The key point is that to understanding which possible causes might be most pertinent we need to consider appropriate time frames.
This brings us to definitions, particularly what do we mean when we say land. Do we really mean access and rights to a given location, rather than the land itself? Is this a better way to look at things?
The distinction matters because they connote different things.
A quick look online reveals that for £1.2 million you can buy 4,000 acres of the beautiful Scottish Highlands. In the leafy suburbs of Surbiton, Surrey, £1.2 million buys a third of an acre. Location is what matters most in terms of value.
This I understood when, years ago, I owned a garden flat in London. The garden was as large as my flat. However, my flat was worth relatively little more than those above me with no access to outdoor space. Clearly it was having rights to live where we lived, rather than having control of actual land, which delivered most value. It was the location.
Despite “location” being a better descriptor, it comes up just three time in the report. This may seem like a petty gripe, but conceptually “location” helps us better understand the relationship of place (and hence land) to communities, to transport, to employment opportunities, to amenities and most other elements that together influence land value. It helps to separate more clearly between the built environment and the natural environment and how land comes by its vast value, mainly through the act of construction.
It also helps us appreciate why, when we tot up the total value of land below UK houses, the majority lies below homes that have stood for years. We need only look to Kensington & Chelsea in London to appreciate that.
The cost of land associated with the price of a new home is more likely to be nearer 25% than the 70% or more we might derive from the ONS data. Figures from Taylor Wimpey [pdf 1MB] and Persimmon [pdf 3.5MB] in 2018, show land was on average 15% to 16% of the sale value of their new homes. Even when we strip out profit and administration costs, land is about 22% of the direct costs of both the land and the build.

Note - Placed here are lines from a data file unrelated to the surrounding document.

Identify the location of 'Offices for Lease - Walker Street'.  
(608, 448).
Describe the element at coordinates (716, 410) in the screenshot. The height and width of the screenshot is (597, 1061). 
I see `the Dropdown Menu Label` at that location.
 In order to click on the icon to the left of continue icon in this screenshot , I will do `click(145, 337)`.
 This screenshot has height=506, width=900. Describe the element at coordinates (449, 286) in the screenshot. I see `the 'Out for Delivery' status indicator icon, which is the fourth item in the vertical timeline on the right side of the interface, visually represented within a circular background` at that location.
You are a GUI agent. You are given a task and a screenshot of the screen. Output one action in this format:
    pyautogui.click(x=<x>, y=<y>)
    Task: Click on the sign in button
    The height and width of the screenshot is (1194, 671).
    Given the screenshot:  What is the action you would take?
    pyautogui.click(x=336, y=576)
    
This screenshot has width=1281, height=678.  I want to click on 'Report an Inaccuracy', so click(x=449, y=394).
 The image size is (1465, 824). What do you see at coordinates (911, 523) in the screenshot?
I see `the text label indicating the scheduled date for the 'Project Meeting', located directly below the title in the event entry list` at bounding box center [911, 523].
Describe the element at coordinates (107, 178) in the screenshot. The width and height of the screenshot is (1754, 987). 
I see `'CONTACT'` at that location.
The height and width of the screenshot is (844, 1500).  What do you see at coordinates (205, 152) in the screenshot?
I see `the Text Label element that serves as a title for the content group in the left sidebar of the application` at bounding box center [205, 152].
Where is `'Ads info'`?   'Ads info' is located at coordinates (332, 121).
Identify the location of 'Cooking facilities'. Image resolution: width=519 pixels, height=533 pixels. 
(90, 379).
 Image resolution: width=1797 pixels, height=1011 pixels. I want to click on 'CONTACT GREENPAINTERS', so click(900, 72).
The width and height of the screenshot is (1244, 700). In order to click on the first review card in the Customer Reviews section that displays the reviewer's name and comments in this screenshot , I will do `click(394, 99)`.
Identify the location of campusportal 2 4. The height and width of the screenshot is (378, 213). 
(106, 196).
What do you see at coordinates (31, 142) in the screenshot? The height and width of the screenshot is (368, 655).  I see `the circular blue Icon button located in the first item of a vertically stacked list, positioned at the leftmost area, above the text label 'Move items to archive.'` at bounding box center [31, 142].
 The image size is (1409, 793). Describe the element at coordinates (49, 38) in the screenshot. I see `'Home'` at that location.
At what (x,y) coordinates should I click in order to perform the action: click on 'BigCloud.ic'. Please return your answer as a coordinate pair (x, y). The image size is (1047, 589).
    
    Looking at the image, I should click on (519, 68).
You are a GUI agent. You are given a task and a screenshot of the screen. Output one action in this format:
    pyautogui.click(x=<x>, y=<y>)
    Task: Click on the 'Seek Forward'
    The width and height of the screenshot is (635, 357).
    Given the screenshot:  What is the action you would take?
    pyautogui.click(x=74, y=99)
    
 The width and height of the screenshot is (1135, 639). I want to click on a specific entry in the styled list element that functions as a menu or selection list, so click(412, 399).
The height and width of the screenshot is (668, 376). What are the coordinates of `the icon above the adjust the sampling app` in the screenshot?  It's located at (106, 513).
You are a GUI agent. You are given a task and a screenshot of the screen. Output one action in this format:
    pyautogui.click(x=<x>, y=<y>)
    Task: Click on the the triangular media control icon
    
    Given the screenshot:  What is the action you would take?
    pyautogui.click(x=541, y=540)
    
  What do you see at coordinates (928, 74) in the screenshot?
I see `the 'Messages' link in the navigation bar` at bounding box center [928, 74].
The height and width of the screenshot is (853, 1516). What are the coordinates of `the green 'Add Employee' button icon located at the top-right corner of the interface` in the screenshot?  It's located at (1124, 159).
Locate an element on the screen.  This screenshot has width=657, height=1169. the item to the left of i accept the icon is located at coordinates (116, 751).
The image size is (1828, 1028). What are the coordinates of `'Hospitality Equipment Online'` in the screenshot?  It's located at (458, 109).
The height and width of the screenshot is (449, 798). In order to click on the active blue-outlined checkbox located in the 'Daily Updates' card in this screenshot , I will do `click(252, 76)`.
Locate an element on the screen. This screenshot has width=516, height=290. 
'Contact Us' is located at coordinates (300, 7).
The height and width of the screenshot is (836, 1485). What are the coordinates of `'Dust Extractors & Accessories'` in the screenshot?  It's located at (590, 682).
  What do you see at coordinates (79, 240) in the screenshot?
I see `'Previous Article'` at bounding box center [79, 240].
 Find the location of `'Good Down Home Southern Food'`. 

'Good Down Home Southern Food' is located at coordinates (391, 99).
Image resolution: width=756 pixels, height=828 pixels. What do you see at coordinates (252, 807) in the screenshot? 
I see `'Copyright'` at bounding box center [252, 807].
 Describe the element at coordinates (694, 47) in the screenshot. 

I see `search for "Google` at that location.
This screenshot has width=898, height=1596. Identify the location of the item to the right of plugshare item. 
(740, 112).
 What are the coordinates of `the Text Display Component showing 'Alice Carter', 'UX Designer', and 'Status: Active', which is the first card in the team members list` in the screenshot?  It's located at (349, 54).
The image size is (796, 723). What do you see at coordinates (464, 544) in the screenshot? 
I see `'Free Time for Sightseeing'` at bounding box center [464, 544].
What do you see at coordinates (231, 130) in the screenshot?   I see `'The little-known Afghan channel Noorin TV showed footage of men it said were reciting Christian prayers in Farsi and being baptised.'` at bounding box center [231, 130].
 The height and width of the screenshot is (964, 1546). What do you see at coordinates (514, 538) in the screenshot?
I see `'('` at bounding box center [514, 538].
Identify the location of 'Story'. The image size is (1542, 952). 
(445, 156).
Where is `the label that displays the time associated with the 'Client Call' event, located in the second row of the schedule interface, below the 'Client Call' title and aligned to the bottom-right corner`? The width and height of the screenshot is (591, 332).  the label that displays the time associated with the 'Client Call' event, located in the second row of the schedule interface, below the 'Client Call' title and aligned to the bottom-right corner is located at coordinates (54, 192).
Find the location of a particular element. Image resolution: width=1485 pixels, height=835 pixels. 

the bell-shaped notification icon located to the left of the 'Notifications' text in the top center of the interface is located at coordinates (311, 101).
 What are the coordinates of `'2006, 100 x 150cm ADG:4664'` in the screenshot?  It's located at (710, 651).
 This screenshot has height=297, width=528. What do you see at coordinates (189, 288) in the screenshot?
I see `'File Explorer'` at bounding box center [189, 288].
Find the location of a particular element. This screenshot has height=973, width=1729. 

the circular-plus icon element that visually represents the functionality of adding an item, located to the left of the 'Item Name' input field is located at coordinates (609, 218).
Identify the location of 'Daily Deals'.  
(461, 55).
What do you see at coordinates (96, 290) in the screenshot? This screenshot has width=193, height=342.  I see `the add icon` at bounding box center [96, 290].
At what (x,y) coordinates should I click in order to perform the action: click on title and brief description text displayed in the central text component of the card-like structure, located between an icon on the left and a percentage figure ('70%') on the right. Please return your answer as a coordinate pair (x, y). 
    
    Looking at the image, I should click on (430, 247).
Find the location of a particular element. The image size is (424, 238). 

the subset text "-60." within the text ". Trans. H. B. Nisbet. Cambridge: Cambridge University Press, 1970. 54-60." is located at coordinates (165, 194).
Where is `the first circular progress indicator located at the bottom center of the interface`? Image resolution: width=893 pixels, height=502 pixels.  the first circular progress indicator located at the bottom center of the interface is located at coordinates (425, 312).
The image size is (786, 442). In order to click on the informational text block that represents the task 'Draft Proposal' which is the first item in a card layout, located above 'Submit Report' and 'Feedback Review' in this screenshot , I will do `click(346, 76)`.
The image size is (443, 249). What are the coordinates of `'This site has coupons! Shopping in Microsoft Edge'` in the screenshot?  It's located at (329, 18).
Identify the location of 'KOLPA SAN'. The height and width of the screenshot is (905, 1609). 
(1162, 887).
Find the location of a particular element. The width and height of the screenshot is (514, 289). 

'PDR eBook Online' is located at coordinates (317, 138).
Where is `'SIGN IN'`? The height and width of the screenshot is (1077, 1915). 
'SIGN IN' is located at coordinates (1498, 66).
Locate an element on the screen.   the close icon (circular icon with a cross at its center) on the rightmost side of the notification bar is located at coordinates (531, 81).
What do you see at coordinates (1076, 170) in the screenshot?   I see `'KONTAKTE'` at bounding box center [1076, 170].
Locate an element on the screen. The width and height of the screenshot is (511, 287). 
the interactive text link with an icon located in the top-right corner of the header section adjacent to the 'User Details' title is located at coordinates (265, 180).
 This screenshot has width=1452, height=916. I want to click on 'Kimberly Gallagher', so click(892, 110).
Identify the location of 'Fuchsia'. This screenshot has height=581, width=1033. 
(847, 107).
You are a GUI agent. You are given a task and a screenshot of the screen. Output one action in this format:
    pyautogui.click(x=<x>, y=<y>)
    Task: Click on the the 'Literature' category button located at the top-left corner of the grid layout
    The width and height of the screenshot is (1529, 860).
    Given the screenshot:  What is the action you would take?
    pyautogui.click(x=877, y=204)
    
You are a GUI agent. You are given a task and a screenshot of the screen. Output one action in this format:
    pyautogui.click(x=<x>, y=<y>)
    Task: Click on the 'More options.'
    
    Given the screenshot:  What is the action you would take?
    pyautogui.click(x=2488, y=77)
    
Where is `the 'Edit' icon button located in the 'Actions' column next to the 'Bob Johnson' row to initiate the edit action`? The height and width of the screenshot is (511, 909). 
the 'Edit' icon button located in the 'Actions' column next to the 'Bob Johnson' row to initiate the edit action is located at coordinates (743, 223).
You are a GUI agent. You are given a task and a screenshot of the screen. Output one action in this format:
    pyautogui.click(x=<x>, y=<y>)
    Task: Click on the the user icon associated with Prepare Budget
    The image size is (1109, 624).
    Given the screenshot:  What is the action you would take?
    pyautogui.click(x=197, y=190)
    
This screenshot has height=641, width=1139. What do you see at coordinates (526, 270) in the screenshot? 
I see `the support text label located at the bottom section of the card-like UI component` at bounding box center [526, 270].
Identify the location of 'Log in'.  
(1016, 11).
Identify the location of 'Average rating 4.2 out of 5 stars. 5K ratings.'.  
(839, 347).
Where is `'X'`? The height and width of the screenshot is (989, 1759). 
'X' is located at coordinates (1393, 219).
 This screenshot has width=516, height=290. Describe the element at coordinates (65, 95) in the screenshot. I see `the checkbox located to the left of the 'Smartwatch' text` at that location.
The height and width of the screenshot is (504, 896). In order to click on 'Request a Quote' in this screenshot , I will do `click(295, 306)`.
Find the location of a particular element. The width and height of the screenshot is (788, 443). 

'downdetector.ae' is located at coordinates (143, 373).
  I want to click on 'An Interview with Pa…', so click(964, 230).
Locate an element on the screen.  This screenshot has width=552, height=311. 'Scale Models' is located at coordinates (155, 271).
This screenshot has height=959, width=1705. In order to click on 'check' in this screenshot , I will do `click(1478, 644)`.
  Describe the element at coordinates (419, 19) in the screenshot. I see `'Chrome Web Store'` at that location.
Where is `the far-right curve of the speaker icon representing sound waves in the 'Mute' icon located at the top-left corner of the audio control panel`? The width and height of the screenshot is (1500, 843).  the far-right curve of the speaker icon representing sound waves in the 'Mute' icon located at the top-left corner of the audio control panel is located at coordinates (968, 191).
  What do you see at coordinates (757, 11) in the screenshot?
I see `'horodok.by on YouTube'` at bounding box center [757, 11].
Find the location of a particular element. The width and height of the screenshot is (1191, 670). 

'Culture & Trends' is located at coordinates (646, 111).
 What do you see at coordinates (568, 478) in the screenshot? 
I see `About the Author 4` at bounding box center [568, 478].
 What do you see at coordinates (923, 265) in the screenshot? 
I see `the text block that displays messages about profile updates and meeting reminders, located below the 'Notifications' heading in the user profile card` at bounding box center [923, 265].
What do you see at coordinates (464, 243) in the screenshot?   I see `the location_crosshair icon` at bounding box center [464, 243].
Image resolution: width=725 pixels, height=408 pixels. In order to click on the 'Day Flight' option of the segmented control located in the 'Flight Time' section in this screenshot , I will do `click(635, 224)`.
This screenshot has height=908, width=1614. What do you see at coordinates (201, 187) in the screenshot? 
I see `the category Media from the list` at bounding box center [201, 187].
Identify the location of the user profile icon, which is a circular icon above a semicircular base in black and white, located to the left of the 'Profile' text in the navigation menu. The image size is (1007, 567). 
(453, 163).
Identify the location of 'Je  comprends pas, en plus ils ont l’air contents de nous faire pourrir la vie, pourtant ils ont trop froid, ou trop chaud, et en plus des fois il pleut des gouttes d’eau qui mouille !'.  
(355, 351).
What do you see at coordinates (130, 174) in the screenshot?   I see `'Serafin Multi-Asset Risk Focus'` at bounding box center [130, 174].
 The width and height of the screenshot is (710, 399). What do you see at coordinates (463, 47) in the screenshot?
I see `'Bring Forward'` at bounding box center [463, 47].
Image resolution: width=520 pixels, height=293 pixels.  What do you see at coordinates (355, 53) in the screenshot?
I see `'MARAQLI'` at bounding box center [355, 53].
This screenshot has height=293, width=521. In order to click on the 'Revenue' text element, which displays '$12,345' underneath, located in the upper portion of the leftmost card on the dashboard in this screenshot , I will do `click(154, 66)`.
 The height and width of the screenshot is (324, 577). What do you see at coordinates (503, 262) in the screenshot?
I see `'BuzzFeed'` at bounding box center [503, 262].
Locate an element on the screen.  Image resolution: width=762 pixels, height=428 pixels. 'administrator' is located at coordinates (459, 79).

It is important to recognise the role of construction and its connection with people. The value of land under houses is realised initially through creating the built environment – the houses themselves and the schools, shops, roads, railways etc. that support them.
Subsequently, in concert with future construction, that value normally rises as communities mature and the activities and amenities that support them improve.
The value of the land at a given location tends to rise, with fluctuations, over decades and centuries as the things people want to be near to improve or become more desirable – note the price people have been prepared to pay to live near good schools in recent years – or as people move in and out of the location. Prices can clearly fall when the location becomes less attractive.
While location may be a better descriptor for analysis, the report is right to highlight the importance of land and who controls it. The report quite rightly points out the need for new development to “…be based on recognising communities’ goals, identifying suitable land to meet them, and ensuring sites are prepared with the necessary infrastructure.”
In that spirit we might add that the benefits of land value uplift should be distributed more fairly, particularly when publicly funded improvements to infrastructure provide huge windfalls for landowners.
Were this the case we might come to celebrate rather than fear rising land values. We might comfortably regard higher land values as an indicator of, rather than an inhibitor to, improvements being made to the built and natural environments.
This in turn might spark a far more productive debate about how construction creates value and how we might improve the vital symbiotic relationships construction has with people, the communities they form and the locations where these communities form.